Given request
Copy out all the entries below, substituting "Where do I tap to" for every occurrence of "Where should I click to" and leaving everything else unchanged.

Entries for pointing to text and elements:
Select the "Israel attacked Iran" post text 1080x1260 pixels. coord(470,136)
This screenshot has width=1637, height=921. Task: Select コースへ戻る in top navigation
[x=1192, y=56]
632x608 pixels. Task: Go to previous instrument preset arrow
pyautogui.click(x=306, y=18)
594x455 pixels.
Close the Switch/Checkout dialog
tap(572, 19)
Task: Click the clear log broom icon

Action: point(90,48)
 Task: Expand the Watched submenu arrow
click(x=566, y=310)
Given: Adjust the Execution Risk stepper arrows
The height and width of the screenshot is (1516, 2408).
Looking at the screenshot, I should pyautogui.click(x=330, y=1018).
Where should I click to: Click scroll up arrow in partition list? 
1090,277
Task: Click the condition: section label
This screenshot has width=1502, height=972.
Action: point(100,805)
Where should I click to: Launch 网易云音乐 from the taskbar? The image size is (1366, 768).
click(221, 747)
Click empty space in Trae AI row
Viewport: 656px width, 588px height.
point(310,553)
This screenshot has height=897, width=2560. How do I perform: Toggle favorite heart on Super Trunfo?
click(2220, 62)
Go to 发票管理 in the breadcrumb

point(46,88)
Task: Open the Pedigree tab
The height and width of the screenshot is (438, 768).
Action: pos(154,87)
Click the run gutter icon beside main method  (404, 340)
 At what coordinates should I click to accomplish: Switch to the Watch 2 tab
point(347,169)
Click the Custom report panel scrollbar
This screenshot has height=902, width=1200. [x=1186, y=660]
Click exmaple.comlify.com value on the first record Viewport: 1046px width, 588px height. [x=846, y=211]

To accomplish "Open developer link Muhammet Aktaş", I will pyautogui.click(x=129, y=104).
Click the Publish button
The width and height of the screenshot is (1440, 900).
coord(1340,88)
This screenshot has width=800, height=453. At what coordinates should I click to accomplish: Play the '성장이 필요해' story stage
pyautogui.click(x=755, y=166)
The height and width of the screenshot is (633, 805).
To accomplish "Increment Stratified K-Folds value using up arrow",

Task output
Select the "Israel attacked Iran" post text 1080x1260 pixels. coord(470,136)
This screenshot has width=1637, height=921. Task: Select コースへ戻る in top navigation
[x=1192, y=56]
632x608 pixels. Task: Go to previous instrument preset arrow
pyautogui.click(x=306, y=18)
594x455 pixels.
Close the Switch/Checkout dialog
tap(572, 19)
Task: Click the clear log broom icon

Action: point(90,48)
 Task: Expand the Watched submenu arrow
click(x=566, y=310)
Given: Adjust the Execution Risk stepper arrows
The height and width of the screenshot is (1516, 2408).
Looking at the screenshot, I should pyautogui.click(x=330, y=1018).
Where do I tap to: Click scroll up arrow in partition list? 
1090,277
Task: Click the condition: section label
This screenshot has width=1502, height=972.
Action: point(100,805)
Where do I tap to: Launch 网易云音乐 from the taskbar? The image size is (1366, 768).
click(221, 747)
Click empty space in Trae AI row
Viewport: 656px width, 588px height.
point(310,553)
This screenshot has height=897, width=2560. How do I perform: Toggle favorite heart on Super Trunfo?
click(2220, 62)
Go to 发票管理 in the breadcrumb

point(46,88)
Task: Open the Pedigree tab
The height and width of the screenshot is (438, 768).
Action: pos(154,87)
Click the run gutter icon beside main method  (404, 340)
 At what coordinates should I click to accomplish: Switch to the Watch 2 tab
point(347,169)
Click the Custom report panel scrollbar
This screenshot has height=902, width=1200. [x=1186, y=660]
Click exmaple.comlify.com value on the first record Viewport: 1046px width, 588px height. [x=846, y=211]

To accomplish "Open developer link Muhammet Aktaş", I will pyautogui.click(x=129, y=104).
Click the Publish button
The width and height of the screenshot is (1440, 900).
coord(1340,88)
This screenshot has width=800, height=453. At what coordinates should I click to accomplish: Play the '성장이 필요해' story stage
pyautogui.click(x=755, y=166)
The height and width of the screenshot is (633, 805).
To accomplish "Increment Stratified K-Folds value using up arrow",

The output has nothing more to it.